Great job after screening and assessing the patient, the nurse has the following data. The patient is able to follow instructions after the officers step out of the room. He removes his clothing with assistance and is placed on a monitor and dressed in a gown. He voids unassisted but supervised. We need a urine sample. He offers no resistance to having an IV placed and having blood drawn. However, he frequently looks around and seems hyper alert. He is unable to articulate his exact location, only stating, “I'm at a hospital.” His pupils are equal round reactive to light, and he is able to move all of his extremities. He has multiple military themed tattoos visible on his arms, chest, back and legs. He has no weapons on him nor any signs of assault from physical contact and his skin is intact with no bruising. He is wearing military issued dog tags on a long chain beneath his clothing. Personal items were placed in a belongings bag and secured per protocol. He indicates he has not slept for several days due to being out of his medication. He says, “I can't do it anymore. I can't take the nightmares, so I don't want to sleep. I just can't take it.” He denies a medical or psychiatric history only saying, “I go to the VA hospital. They give me meds and therapy.” Now that we have all of this information, let's take a look at the lab results and vital signs before moving on to the critical thinking checks.
All right. Let's take a look at these vitals:
His blood pressure came back at 180/90 mmHg. His heart rate is 112 with a regular rhythm. Respiratory rate of 28 and his temperature is 37.9 degrees Celsius.

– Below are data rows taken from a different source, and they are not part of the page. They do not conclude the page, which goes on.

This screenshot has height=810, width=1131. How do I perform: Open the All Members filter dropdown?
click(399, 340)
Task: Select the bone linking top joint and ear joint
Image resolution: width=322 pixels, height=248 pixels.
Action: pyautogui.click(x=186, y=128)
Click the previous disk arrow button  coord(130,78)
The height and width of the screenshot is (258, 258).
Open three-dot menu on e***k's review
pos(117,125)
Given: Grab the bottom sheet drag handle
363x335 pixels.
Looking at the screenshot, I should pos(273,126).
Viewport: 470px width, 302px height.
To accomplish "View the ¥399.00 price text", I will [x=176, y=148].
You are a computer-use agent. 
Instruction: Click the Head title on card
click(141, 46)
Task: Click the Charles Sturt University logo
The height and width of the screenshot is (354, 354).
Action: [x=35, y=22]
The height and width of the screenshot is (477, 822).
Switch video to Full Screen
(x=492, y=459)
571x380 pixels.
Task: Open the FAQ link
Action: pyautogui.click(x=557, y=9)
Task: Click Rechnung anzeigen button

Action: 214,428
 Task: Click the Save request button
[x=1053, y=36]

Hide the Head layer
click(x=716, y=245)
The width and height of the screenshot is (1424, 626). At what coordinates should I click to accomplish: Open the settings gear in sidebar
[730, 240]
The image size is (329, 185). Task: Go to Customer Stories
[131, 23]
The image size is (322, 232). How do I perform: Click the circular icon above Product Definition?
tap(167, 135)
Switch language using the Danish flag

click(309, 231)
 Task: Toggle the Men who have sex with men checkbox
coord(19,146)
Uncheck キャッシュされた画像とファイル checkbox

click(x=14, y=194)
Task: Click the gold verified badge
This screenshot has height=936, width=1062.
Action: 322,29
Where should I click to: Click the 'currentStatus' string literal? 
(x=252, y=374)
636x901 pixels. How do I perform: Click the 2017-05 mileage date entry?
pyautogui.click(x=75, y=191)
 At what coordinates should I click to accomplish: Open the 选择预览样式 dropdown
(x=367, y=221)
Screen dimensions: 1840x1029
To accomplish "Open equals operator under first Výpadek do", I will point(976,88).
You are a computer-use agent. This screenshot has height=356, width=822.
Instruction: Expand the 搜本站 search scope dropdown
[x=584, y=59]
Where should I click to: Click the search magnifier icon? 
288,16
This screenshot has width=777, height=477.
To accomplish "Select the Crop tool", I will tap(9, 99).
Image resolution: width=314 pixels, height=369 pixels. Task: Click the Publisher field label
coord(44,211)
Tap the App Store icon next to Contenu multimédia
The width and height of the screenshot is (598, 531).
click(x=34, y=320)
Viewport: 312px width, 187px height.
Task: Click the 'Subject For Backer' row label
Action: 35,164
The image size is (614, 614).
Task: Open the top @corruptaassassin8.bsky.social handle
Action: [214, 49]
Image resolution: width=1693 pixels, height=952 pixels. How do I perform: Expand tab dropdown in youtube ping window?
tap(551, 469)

He's saturating at 98% on room air. And his height is 182 centimeters with a weight of 99.8 kilograms. Let's take a look at that urinary analysis:
His blood alcohol content (BAC) puts him at 0.15%. His urinary drug screening shows no indication of amphetamines, methamphetamines, benzodiazepines, barbiturates, marijuana, cocaine, PCP, methadone, or opioids, also known as narcotics. The blood work shows his CBC, everything was within normal limits, and his comprehensive metabolic panel, also within normal limits. His EKG states that he's in sinus tachycardia with no ectopy noted. They also decided to give him some PRN medications. Our PRN medications include Metoprolol, that's our beta blocker, and he can have five milligrams via IV bolus given over two minutes. PRN also ordered one liter of normal saline just in case, and we can also give that rapidly through IV bolus. Additionally, we have Naloxone, which you may know as Narcan. We're given that at 0.4 to two milligrams that can be given either intravenously, intramuscularly or subcutaneously, and can be repeated every two to three minutes PRN. We don't want to exceed 10 milligrams on the Naloxone. And he's given something for anxiety, lorazepam, one milligram intravenous that may also be repeated PRN, but not to exceed four milligrams. Now that we have all of this info, let's go ahead and go through our critical thinking checks. You're going to look at numbers 3, 4, 5, and 6 before we chat again.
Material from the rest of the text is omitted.